In the following article, we describe Iktos's innovative model that is implemented in Makya predictors: the continuous classification model.
Models
Once molecules in a dataset have been transformed into a molecular representation, a mathematical model tries to detect patterns in the features that could explain the variations in the target property. A number of statistical models exist (linear models, decision trees, ensemble models, neural networks, etc.) and can leverage the features in different ways.
Since Makya generally uses relatively small datasets (< 5000 molecules), the type of model does not significantly impact the quality of the trained predictor. In Makya we mainly use linear models because they are simple, efficient, have fewer unanticipated secondary outcomes, and tend to generalize better.
Regression and classification
Depending on the input data, two prediction algorithm classes are traditionally considered:
- Regression models: for continuous data, regression models predict the value of the target objective – e.g. for some logD measurements, the model would predict a logD on the same scale.
- Classification models: for categorical data. e.g. toxicity of a compound (toxic = 1, non-toxic = 0), a classification model will discriminate between the different classes and output a likelihood score that a compound is either toxic or non-toxic. This score is usually between 0 and 1 and accounts for the confidence of the model in its prediction. For instance, a value of 0.2 would mean that the model is pretty confident that the compound will be non toxic, 0.8 that it will be toxic, and with 0.5 the model would be uncertain.
Makya works exclusively with classification models, which predict classes (active/inactive) instead of continuous values (for pIC50, ADMET etc). While it has pros and cons (see below), overall classification models were found to provide better results.
Pros
- Output in [0, 1] for any target → easier to use in multi-objective settings. All the targets are scaled
- Robust to the initial dataset distribution anomalies (e.g. coming from biological test sensitivity threshold). An example distribution is shown below.
Cons
- Loss of information. The notion of order present in the initial continuous data is lost when separating compounds between active and inactive categories.
- Output not straightforward to interpret.
- Threshold effect around the TPP value: with a pIC50 threshold of 8, a compound with 7.9 would be inactive and another one with 8.1 active, while their activities are actually quite similar.
To address these two last points, we implemented an improved classification strategy which we term Continuous Classification.

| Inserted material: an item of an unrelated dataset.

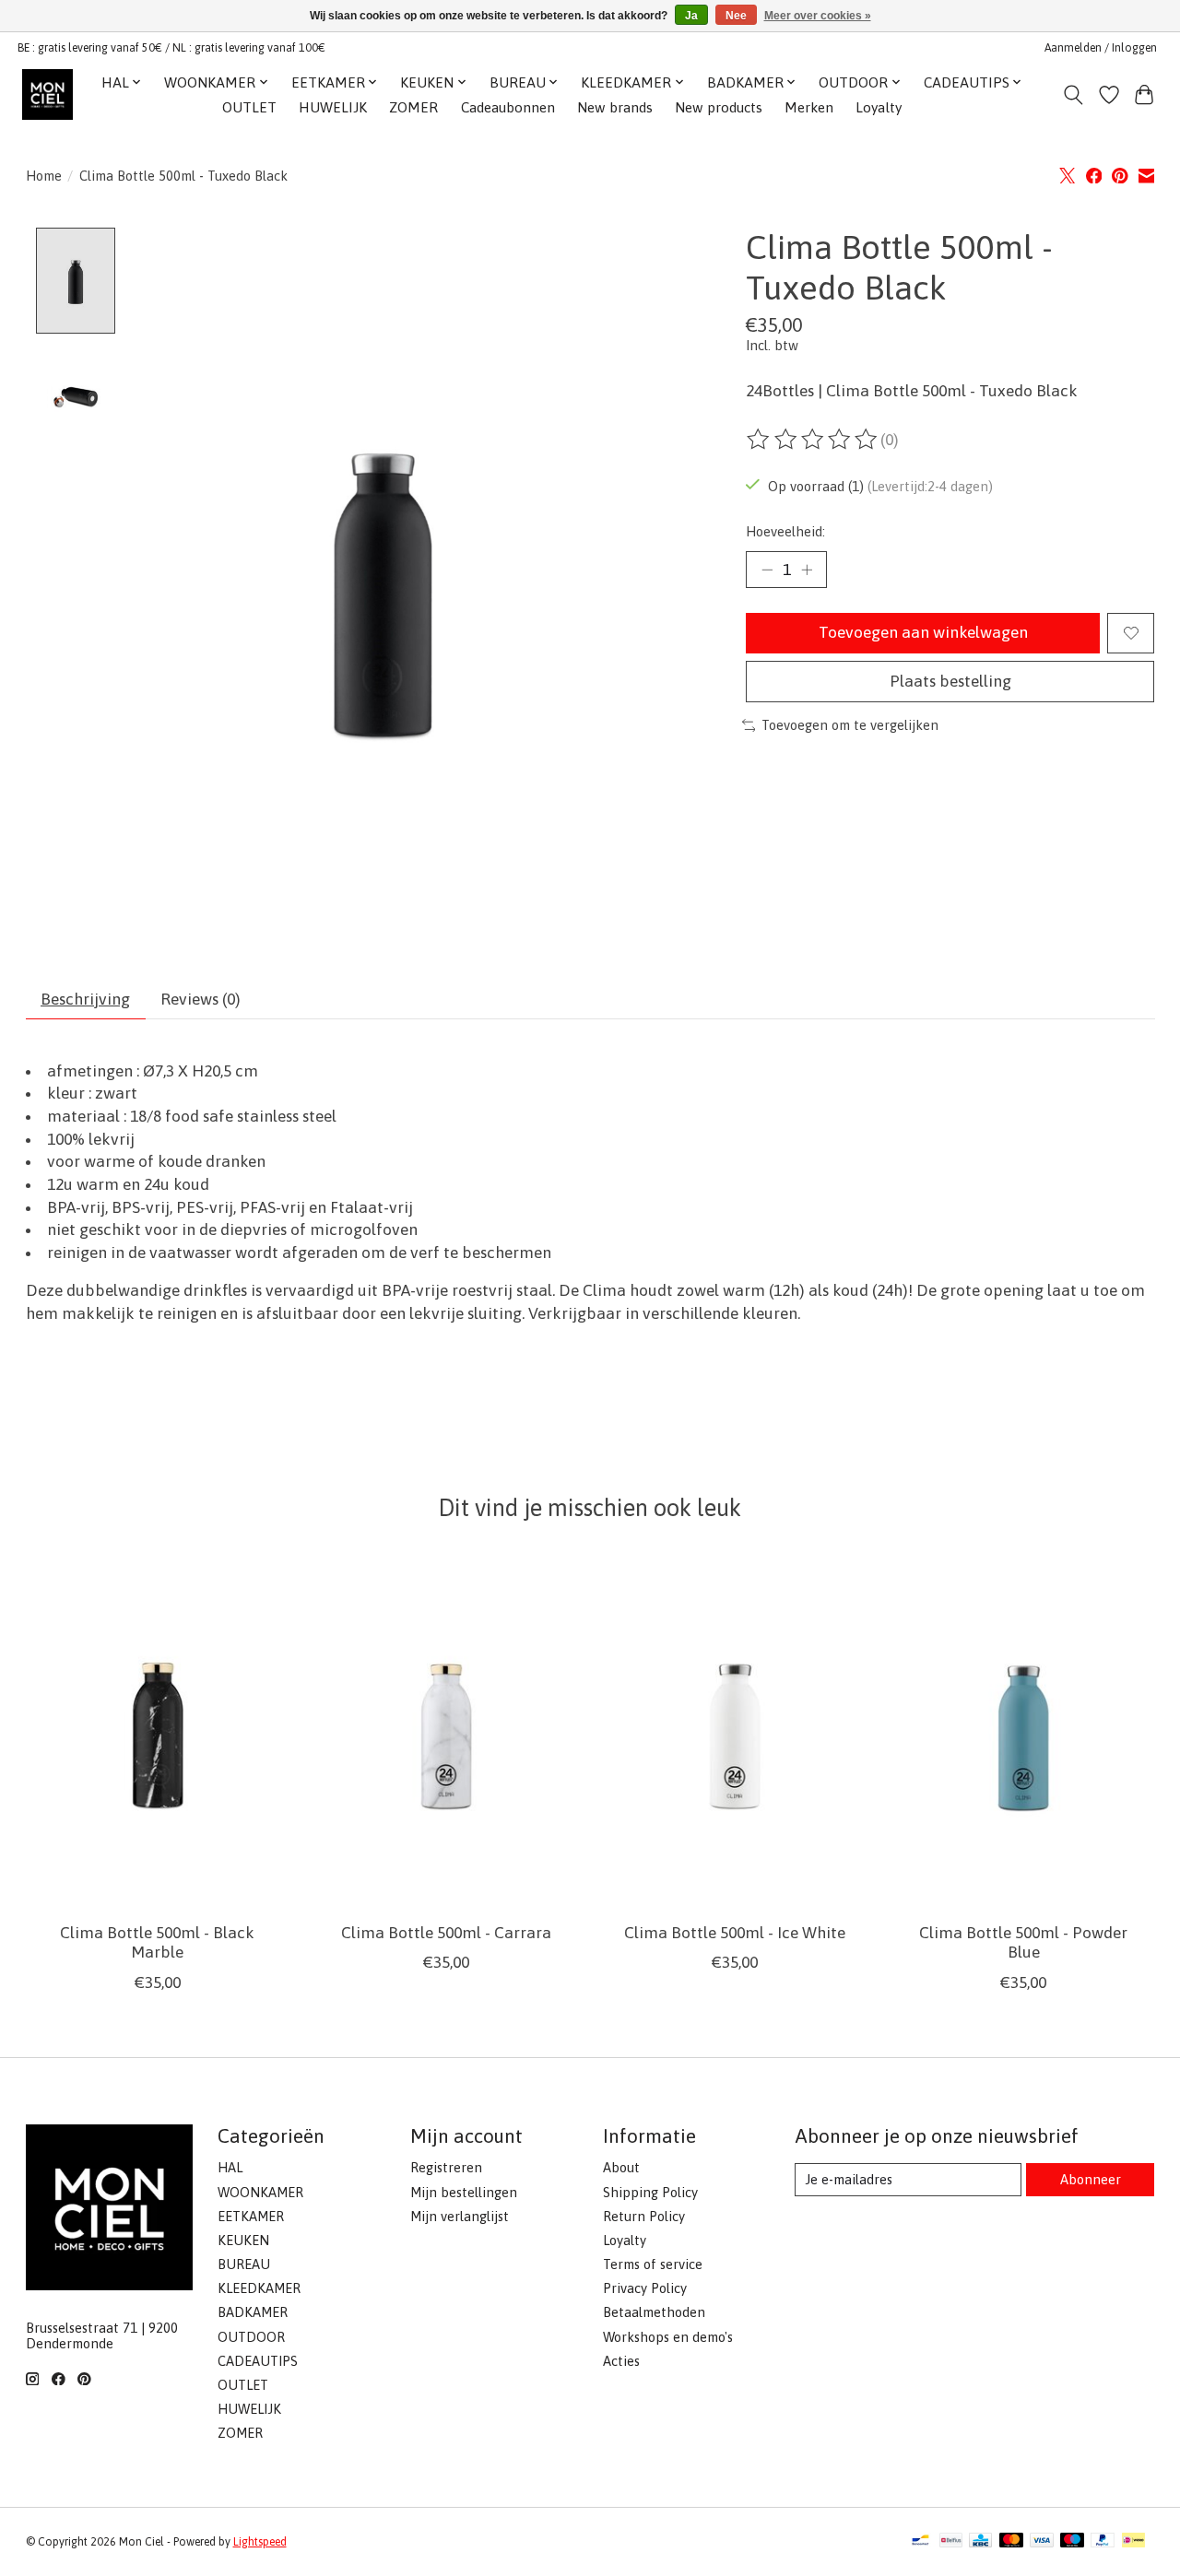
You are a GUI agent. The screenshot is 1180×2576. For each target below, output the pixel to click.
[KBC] (980, 2541)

The continuous classification model
To overcome the limitations of classification models while retaining their advantages, Iktos has developed a model that behaves as a classification model and leverages the continuous information (like in a regression model). The crucial advantage of this model is that it behaves as a classification model when the value is far from the threshold (e.g. for very obviously inactive compounds), but behaves as a regression model locally around the threshold, which is often the area of greater interest. This ensures that the data points close to the threshold are not simply thrown out. As an example, see below an illustration of how this model behaves as compared to a plain classification model on two biological targets (pi3K and mTor).
Let us compare points around the threshold at 7 in the pi3k example (top row). Let us consider two compounds whose activities are 6.9 (inactive) and 7.1 (active). These two compounds have very close activities. Despite that, a classical classification model could give them respective scores close to 0 (for the inactive compound) and 1 (for the active one), which is illustrated by the s-shaped sigmoid curve of predictions vs true values which spreads values around the threshold on the y-axis. Meanwhile, Iktos's continuous classification model would score all threshold-adjacent compounds in a narrower, 0.3 to 0.7 range. As a result, our two compounds would end up having closer predicted scores, which illustrates their close true activity values.